Extracted information |
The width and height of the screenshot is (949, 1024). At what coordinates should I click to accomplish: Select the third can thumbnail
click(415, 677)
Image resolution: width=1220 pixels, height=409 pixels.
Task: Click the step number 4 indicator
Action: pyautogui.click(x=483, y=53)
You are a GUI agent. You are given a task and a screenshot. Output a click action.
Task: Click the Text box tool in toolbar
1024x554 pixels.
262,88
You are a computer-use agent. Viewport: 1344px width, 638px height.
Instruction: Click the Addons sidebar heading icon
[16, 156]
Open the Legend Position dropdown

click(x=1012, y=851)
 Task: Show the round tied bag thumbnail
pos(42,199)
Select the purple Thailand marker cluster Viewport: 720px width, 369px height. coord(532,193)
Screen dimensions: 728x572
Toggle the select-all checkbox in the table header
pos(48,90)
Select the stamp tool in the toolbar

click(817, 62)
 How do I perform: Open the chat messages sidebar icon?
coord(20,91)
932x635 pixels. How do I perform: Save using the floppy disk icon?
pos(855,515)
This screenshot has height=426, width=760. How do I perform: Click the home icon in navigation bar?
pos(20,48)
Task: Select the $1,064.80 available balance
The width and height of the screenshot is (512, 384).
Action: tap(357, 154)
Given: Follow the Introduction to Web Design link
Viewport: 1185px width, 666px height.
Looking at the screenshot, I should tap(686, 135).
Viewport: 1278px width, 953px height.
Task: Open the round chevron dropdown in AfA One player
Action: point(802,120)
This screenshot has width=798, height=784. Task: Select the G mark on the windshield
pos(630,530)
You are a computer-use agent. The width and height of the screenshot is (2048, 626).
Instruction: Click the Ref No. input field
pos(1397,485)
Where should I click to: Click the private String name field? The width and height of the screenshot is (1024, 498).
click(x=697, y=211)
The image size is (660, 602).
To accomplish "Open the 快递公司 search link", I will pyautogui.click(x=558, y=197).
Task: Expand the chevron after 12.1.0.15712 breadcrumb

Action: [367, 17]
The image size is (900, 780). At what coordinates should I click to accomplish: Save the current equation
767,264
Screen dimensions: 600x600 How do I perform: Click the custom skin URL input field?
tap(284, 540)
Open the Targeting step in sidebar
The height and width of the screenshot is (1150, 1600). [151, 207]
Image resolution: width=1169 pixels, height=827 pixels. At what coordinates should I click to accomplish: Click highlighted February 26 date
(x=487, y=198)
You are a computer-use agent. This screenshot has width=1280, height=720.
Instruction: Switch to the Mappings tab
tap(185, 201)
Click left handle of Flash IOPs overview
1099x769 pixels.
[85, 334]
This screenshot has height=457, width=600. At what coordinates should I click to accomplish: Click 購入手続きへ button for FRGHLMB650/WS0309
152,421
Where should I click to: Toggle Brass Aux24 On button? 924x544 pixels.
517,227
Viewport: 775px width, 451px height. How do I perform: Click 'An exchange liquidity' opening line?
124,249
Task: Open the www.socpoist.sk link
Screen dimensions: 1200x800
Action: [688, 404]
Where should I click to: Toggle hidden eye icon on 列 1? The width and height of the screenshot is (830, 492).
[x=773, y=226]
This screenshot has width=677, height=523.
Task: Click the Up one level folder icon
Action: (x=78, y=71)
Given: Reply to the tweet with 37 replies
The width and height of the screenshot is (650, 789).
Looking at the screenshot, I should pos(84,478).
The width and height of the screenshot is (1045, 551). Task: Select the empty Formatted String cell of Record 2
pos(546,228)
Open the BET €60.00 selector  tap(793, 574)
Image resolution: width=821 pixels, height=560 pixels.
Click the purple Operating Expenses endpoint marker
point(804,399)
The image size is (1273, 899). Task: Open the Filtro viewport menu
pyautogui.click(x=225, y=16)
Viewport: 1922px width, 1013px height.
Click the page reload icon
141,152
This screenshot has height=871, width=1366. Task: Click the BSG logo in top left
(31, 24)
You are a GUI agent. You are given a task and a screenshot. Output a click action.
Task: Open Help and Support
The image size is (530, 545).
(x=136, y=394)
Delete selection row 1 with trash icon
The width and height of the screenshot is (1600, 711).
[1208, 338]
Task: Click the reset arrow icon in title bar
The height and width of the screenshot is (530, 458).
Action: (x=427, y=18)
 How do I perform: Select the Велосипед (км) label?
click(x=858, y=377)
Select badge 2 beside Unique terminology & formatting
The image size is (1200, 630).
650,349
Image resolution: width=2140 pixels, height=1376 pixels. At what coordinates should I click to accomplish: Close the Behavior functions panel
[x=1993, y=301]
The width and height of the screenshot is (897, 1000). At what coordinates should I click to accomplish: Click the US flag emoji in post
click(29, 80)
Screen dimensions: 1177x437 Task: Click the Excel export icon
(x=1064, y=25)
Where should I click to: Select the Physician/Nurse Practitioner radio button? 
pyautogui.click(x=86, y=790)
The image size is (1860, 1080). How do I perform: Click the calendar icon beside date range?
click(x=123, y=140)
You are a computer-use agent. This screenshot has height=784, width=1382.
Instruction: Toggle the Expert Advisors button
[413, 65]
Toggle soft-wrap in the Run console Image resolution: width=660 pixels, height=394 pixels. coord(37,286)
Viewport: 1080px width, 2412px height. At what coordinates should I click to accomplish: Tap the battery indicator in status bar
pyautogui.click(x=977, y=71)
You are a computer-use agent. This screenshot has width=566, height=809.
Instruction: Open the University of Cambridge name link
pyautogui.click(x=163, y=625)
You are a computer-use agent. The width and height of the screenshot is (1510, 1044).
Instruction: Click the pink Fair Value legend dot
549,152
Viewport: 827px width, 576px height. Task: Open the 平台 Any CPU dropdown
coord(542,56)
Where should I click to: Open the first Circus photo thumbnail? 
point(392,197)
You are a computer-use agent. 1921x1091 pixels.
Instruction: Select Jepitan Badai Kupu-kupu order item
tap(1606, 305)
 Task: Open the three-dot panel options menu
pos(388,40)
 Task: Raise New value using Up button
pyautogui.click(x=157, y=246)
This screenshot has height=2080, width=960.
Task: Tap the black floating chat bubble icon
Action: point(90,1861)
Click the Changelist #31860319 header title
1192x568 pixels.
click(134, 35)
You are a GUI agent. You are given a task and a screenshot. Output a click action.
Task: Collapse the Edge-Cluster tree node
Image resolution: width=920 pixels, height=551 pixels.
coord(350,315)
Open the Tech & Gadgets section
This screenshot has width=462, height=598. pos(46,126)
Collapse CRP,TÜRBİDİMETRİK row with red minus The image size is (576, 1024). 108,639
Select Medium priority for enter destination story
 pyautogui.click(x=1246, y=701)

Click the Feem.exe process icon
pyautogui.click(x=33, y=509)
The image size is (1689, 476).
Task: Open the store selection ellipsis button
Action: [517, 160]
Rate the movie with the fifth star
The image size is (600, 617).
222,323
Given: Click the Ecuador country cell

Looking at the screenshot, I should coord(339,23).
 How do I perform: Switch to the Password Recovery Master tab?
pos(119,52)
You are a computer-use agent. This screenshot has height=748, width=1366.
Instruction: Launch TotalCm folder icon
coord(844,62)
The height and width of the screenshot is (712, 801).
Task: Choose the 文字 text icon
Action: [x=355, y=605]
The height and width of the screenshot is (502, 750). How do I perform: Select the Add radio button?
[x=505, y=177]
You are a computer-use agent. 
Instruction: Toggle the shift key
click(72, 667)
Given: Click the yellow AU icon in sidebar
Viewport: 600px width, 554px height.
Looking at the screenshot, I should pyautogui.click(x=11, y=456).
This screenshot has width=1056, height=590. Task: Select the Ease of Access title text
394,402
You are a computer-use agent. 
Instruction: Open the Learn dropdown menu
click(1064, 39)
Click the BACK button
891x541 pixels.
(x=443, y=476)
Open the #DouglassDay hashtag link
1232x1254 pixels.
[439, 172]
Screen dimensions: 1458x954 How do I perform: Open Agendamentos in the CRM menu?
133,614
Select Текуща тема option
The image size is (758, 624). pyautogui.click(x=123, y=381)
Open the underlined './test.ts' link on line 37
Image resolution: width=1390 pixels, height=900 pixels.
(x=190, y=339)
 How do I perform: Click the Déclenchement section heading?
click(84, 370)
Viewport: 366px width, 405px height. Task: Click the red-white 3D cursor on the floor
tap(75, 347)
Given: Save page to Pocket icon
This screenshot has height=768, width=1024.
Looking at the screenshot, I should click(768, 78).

Your goal | Please reproduce, exactly as written, the lines of the records from the first line through the one containing "Task: Click the Text box tool in toolbar".

Response for this exercise |
The width and height of the screenshot is (949, 1024). At what coordinates should I click to accomplish: Select the third can thumbnail
click(415, 677)
Image resolution: width=1220 pixels, height=409 pixels.
Task: Click the step number 4 indicator
Action: pyautogui.click(x=483, y=53)
You are a GUI agent. You are given a task and a screenshot. Output a click action.
Task: Click the Text box tool in toolbar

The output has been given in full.